1945年2月19日、硫黄島で「地獄」が始まった。兵力に劣り、孤立無援の日本軍が1カ月以上もアメリカ軍相手に抗戦できたのはなぜか。『弱肉強食の現代史18バトル』(KADOKAWA)より紹介する――。(第2回)

日本から2400キロ離れた「何もない島」での戦い

登場人物紹介
小太郎:ごくフツーの中学生
つきじい:偉大な歴史家トゥキディデスの生まれ変わり
硫黄島の空撮写真
硫黄島の空撮写真(画像=Trevor Welsh/CC-PD-Mark/Wikimedia Commons

【つきじい】この島を見てごらん。

【小太郎】えっ、何にもなくて平らですね。だけど、手前にポコッと山があります。

【つきじい】これが硫黄島。東西8kmの小島じゃが、ここが日米両軍の戦いで、最大の激戦地となったのじゃ。

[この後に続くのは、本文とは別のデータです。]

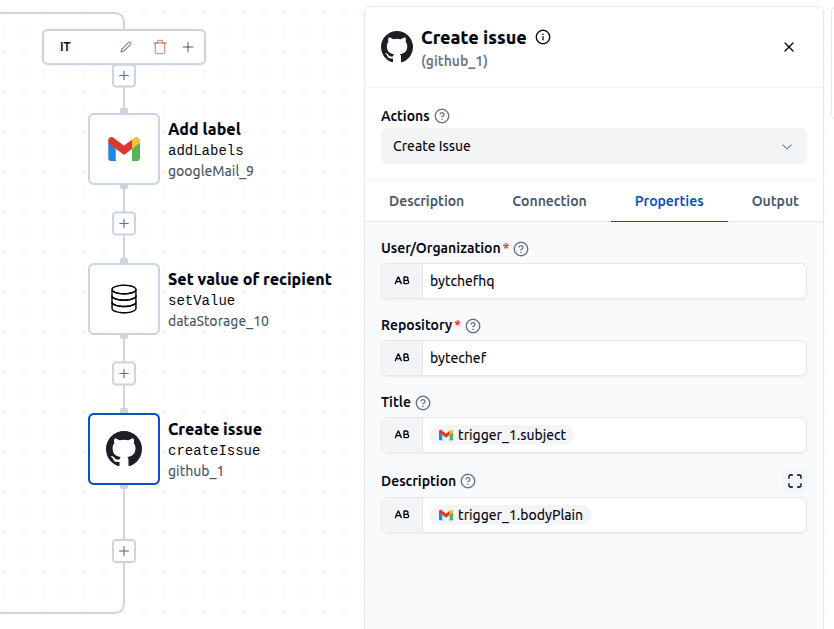Screen dimensions: 834x629
Task: Close the Create issue panel
Action: (x=788, y=47)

【小太郎】こんな何にもない島が、どうして激戦地になったんですか?

【つきじい】地図を見ればよくわかる。硫黄島はどこかな?

【小太郎】えーっと……。あった、日本のずっと南だ!

【つきじい】ミッドウェー海戦のあと、日本軍の敗北が続いた。米軍は太平洋の島づたいに日本軍を追い込み、1944年の夏にはマリアナ諸島のサイパン島、テニアン島を占領した。

【小太郎】硫黄島の、さらに南ですね。

【つきじい】このマリアナ諸島から日本列島までの距離が2400km。アメリカ軍の最新の爆撃機B-29が往復できる距離じゃった。

【小太郎】……ってことは、マリアナ諸島が手に入れば日本本土をいつでも爆撃できる!?

【つきじい】そういうことじゃ。日本軍はここ硫黄島の基地を増強し、日本列島に向かってくる米軍爆撃機の情報を収集し、迎え撃った。

【小太郎】なるほど!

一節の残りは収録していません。